◆愚直に頑張る大人たちの青春物語
もちろん、主人公の初音や他の団員たちもとても魅力的。ポンコツオケ団員でも、とにかく音楽が好きで、プロオケに入るほど情熱をかけて音楽と向き合っていることが演奏している俳優たちの表情から伝わってくるのです。同じように音楽を愛し、懸命に取り組む彼らが、互いに高め合い、支え合って一つの音楽を創り上げていく姿は愛おしく、勇気がもらえます。
様々な環境で、それぞれの人生を歩んできた人たちが、ぶつかりながらも成長していく姿は、全ての作品に共通。まさに“人間ドラマ”そのものです。

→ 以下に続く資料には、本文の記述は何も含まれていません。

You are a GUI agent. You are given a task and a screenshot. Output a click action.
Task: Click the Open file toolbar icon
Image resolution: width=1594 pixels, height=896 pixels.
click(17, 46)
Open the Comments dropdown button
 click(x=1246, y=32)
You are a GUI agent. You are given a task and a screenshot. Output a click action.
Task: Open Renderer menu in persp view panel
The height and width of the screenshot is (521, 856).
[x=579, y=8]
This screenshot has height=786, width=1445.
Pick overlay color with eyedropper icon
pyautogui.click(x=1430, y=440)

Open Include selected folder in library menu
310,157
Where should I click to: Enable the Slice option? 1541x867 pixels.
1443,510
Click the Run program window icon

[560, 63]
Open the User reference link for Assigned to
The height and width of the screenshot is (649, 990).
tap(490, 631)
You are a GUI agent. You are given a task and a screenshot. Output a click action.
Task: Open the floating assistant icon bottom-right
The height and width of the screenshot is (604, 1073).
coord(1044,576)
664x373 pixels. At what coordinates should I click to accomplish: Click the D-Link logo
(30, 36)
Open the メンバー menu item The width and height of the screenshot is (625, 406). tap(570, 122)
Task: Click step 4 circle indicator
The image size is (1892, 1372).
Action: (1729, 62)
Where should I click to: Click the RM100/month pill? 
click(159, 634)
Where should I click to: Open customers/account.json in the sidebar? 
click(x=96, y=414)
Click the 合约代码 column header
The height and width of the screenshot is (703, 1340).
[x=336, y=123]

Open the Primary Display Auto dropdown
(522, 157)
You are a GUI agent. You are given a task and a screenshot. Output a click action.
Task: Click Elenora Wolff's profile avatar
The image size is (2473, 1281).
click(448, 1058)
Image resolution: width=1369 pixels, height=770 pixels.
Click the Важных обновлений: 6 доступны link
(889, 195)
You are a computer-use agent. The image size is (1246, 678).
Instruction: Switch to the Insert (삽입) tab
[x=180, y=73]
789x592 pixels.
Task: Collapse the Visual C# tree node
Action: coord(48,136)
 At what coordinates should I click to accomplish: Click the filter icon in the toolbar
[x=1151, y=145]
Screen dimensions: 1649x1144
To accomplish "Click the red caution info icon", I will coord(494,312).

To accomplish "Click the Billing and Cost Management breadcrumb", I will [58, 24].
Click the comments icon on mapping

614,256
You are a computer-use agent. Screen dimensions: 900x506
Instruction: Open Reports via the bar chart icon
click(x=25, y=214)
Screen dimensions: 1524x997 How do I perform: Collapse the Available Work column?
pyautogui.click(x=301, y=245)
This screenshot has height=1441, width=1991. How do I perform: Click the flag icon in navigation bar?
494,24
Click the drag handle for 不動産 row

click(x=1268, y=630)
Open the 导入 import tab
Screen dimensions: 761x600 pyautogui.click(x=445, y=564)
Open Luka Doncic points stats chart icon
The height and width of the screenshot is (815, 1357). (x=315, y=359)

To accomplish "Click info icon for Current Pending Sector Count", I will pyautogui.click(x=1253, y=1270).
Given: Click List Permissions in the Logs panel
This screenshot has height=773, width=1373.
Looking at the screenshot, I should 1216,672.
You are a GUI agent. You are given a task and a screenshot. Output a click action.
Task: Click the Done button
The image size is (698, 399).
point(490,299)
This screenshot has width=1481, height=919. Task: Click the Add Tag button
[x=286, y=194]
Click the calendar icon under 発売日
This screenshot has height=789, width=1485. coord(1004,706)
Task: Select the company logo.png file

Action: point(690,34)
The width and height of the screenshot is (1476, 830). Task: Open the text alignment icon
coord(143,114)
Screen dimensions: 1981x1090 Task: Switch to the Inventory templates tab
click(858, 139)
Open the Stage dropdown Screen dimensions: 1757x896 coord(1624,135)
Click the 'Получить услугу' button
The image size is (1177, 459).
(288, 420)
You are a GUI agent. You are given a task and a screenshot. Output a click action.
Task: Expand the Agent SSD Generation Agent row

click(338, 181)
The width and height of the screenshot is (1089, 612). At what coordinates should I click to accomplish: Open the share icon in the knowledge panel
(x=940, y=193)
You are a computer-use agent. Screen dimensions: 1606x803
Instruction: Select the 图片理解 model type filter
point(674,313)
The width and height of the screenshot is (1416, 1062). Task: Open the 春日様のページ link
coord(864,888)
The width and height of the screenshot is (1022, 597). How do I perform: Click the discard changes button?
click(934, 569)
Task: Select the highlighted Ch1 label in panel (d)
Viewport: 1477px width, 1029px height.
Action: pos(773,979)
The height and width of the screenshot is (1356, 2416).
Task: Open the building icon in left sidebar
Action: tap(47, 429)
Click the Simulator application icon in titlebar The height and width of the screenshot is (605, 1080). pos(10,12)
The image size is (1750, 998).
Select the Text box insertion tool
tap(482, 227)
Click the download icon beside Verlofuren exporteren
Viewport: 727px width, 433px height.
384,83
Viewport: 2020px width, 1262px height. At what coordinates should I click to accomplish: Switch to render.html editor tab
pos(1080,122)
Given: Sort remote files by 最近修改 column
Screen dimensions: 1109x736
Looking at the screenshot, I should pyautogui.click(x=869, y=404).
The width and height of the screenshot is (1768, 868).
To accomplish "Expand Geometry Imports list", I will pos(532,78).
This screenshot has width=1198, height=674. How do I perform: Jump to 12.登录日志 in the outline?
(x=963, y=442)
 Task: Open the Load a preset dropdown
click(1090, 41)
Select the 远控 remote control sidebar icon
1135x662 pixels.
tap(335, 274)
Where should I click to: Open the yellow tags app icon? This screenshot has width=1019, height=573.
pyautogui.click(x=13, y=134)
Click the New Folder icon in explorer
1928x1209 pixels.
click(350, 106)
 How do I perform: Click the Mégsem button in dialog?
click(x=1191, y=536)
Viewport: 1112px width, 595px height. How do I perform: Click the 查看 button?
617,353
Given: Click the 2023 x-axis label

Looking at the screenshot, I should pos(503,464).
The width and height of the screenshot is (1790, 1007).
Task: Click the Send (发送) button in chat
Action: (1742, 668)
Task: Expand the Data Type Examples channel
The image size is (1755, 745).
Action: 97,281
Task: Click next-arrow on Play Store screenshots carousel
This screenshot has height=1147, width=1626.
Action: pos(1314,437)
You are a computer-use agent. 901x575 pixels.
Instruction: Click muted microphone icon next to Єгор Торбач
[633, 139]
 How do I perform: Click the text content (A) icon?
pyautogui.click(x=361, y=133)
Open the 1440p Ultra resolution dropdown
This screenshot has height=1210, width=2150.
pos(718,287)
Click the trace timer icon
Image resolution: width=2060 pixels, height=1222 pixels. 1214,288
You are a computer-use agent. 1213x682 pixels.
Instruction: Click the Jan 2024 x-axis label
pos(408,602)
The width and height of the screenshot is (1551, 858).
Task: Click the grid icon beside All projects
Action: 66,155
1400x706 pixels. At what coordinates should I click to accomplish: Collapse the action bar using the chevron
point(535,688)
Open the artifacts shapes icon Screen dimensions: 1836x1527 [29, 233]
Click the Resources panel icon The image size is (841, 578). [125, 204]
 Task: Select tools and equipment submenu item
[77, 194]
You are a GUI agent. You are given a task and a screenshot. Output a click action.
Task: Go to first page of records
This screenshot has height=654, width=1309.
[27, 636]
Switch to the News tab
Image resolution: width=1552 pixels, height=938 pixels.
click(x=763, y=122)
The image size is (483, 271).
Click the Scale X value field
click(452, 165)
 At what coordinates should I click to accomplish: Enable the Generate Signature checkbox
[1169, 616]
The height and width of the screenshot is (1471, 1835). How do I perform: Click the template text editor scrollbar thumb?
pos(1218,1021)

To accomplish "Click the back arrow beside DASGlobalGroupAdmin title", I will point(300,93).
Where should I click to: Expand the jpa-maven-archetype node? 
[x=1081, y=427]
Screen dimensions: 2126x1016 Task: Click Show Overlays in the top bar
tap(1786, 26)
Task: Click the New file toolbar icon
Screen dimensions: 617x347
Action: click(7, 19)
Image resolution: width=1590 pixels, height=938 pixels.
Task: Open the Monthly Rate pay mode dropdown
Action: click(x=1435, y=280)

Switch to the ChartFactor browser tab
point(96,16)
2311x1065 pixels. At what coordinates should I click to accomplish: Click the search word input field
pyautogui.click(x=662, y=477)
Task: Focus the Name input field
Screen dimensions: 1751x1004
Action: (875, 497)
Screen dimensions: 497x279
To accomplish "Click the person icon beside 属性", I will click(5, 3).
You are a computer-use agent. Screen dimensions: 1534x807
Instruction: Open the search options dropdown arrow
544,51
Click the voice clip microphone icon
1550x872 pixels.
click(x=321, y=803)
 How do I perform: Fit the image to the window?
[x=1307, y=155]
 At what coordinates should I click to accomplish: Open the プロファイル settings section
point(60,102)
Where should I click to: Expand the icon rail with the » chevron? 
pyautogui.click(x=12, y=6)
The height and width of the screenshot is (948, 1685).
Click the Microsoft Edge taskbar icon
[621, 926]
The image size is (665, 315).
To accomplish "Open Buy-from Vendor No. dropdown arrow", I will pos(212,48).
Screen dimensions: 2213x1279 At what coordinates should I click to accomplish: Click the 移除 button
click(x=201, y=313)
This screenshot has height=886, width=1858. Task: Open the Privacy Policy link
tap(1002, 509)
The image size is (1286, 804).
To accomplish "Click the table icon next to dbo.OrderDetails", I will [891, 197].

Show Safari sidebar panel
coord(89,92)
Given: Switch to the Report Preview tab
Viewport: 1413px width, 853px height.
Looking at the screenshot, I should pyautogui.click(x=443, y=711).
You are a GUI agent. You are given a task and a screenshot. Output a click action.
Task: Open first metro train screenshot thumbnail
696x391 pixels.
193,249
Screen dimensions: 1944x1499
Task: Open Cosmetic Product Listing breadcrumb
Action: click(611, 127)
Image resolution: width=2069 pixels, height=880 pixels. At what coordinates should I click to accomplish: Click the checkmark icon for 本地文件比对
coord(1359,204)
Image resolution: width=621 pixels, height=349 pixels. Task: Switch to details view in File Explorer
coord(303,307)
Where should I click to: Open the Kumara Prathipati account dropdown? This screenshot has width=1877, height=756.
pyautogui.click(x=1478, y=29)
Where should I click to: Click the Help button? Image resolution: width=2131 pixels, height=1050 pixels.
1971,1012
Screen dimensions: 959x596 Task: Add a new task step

音楽の素晴らしさや、そこにかける情熱に加え、脚本家の清水友佳子氏(過去作『最愛』『エール』など)が“人の優しさ”を際立たせているのも本作の魅力。団員一人ひとりのキャラクターにリアリティと優しさを込めて描いていることが感じられます。だからこそ『リバーサルオーケストラ』を観ると、熱い想いだけではなく、優しさにも心が揺さぶられ、元気がもらえるのではないでしょうか。
徐々にまとまり、力をつけてきた“玉響”。これからの後半戦で、彼らがどんな音楽を、ドラマを届けてくれるのか楽しみです。